The firm – whose name is short for As Seen On Screen – now expects sales to be up by 17 per cent to 19 per cent year-on-year after a wobbly start, when UK volumes fell sharply in the first three weeks of spring’s nationwide lockdown.
The group is poised to release full-year results this week and analysts and shareholders will also look to chief executive Nick Beighton for any potential guidance for the new financial year.
Russ Mould, investment director at AJ Bell, said pre-tax profit for the year being reported would be between £130 million and £150m, which compares to £33m a year ago, when Asos dished out profit warnings amid heavy investment in IT, operational issues at its warehouses and aggressive discounting by competitors.

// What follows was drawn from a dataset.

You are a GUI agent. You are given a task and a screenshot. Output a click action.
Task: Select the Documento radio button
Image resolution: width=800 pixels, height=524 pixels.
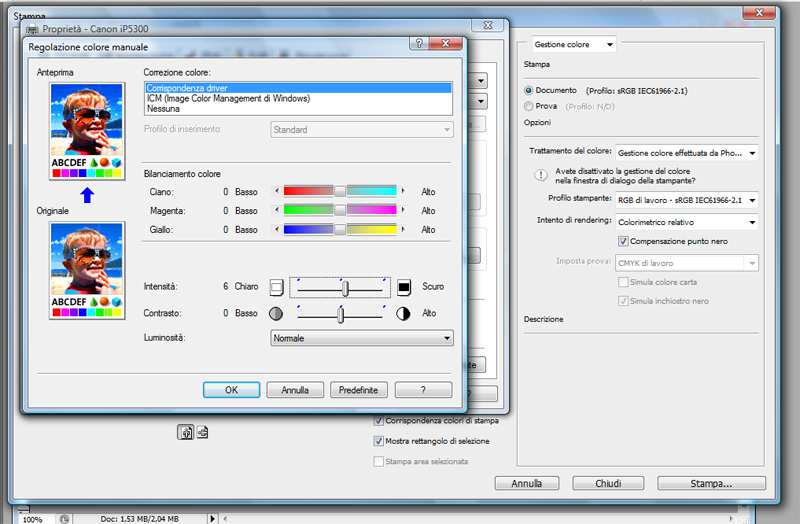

He added: “The company has focused on costs and capital investment and will also have benefited from lower returns during lockdown, like its rival Boohoo, so those trends may have helped to stop the rot.”
Sophie Lund-Yates, equity analyst at Hargreaves Lansdown, noted: “Asos surprised the market back in August, after it upgraded full-year expectations. Lower return rates and strong post-lockdown trading means pre-tax profit should be £130m-£150m.
“However, margins continue to trouble us. Operating margins have really struggled in recent years, but fewer returns in lockdown and beyond means we could see some significant improvement here.
“On top of this, we’re encouraged by the reduced promotional activity, which should also be good news on the margin front.”